O’Keeffe paintings to be auctioned
Pieces are expected to fetch $30 million; most proceeds will be used for new acquisitions, museum official says
The Georgia O’Keeffe Museum plans to sell three works by the acclaimed American artist, known for her paintings of
flowers, skyscrapers, and New Mexico landscapes, to raise funds for new acquisitions.
The paintings to be deaccessioned from the museum’s collection include A
Street (1926), Calla Lilies on Red (1928), and Cottonwood Tree in Spring (1943), and could realize more than $30 million at auction at Sotheby’s in New York City this month.
The museum previously deaccessioned O’Keeffe’s Jimson Weed/White Flower No. 1 (1936), which sold at auction
for $44.4 million in May 2014. That sale shattered previous records at Sotheby’s for a work by a female artist.
Museums have to tread carefully when deaccessioning art, or they risk situations similar to that at the Berkshire Museum in Pittsfield, Mass., early in 2018. The Berkshire came under fire from the Massachusetts attorney general over plans to deaccession 40 artworks, including two paintings by Norman Rockwell. At issue was whether the deaccession was in line with the museum’s mission and if it violated
Rockwell’s own wish that his works remain in Pittsfield.
The deaccessioning of the O’Keeffes, said O’Keeffe Museum director Robert Kret, is not only in line with the institution’s mission, but necessary.
“We belong to an organization called the Association of Art Museum Directors, and the current policy with AAMD is that it’s ethical and appropriate to build and refine the collection by selling artwork, but proceeds can
only be used to buy other works of art,” Kret said. The sale is expected to bring in $21.5 million for the museum’s acquisitions fund. “A lot of larger institutions deaccess things from their collections pretty frequently,” he said.
A Street is a rare work by O’Keeffe. It is part of a series of cityscapes she made between 1925 and 1929 while living in Manhattan with her husband, the photographer and gallerist Alfred Stieglitz. The painting shows the impact of Precisionism on O’Keeffe’s early works. Precisionism was an American modernist movement influenced by Cubism and Futurism. O’Keeffe, who resisted being associated with particular art movements, never considered herself an integral part of Precisionism.
A Street was a gift of the Burnett Foundation, as was Cottonwood Tree in Spring, and both were acquired by the museum in 1997. “The bulk of the collection really came from two sources: the Georgia O’Keeffe Foundation that no longer exists, and the Burnett Foundation, who had gifted a number of works to us over the years,” Kret said. “They made it clear that we needed to be self-sufficient and stand on our own two feet and be able to find ways to build the collection without them.”
Kret added the donors of the artworks were kept informed of all decisions regarding the sale and were not in opposition to it.
Calla Lilies on Red, the only example of her flower paintings included in the auction, predates O’Keeffe’s 1929 arrival in New Mexico.
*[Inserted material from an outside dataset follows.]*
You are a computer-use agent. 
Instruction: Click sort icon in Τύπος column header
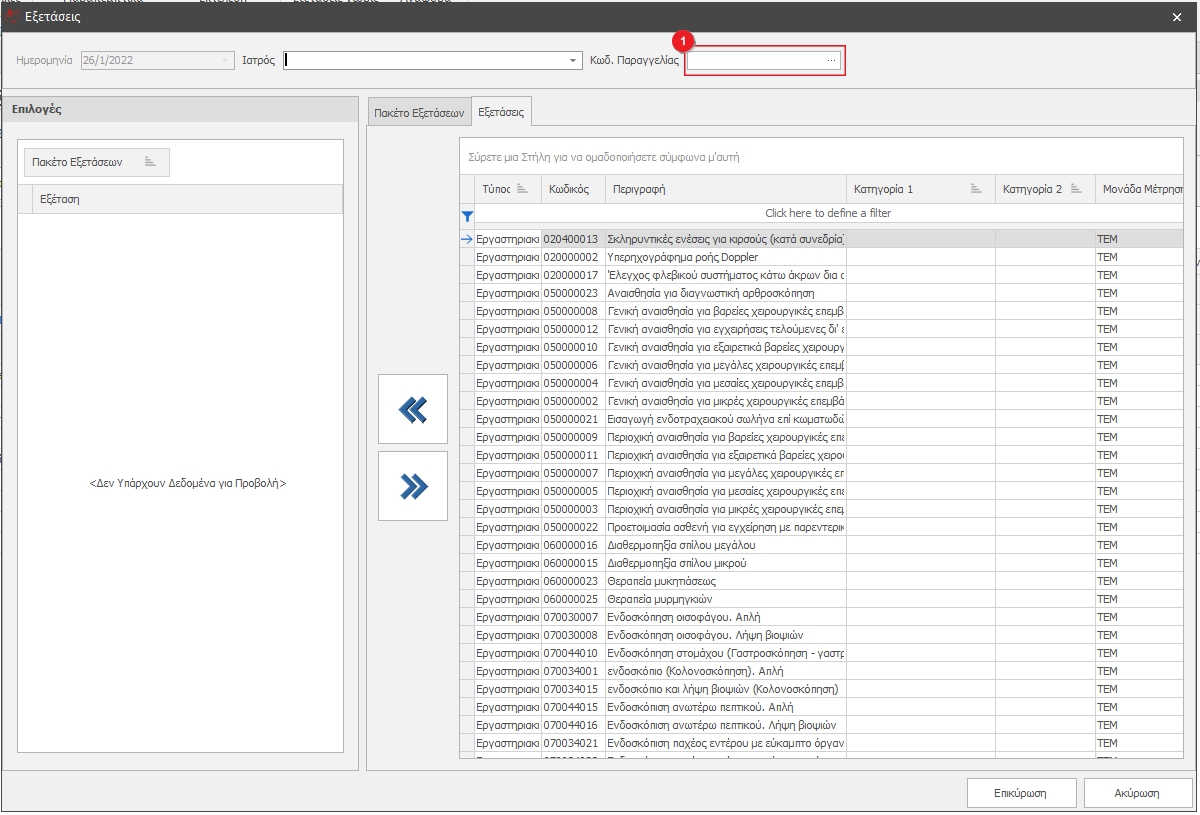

She returned to New Mexico seasonally throughout the following decades, making Abiquiú her permanent residence in 1949. Where her paintings of New York skyscrapers are angular compositions, rendered in muted tones, her flower paintings were often vibrant, rendered in primary and secondary colors.
Cala Lilies depicts a pair of the white flowers enveloped in lush green foliage on a red background. It was a gift by philanthropist Anne Windfohr Marion and was accessioned in 1996.
O’Keeffe’s Cottonwood Tree in Spring, made much later than the other works, is a swirling, gestural abstraction and not a strict representation of a cottonwood. O’Keeffe’s work often gravitated between abstraction and representationalism, evoking the feeling and impressions the Southwestern landscape in unique compositions untethered to specific styles.
The paintings will be in two separate auctions. A Street, which has a high estimate of $18 million, and Calla Lilies on Red, with a high estimate of $12 million, will be in the Contemporary Art Evening sale Nov. 14. Cottonwood Tree in Spring, with a high estimate of $2.5 million, goes to auction Nov. 16 in Sotheby’s American Art sale.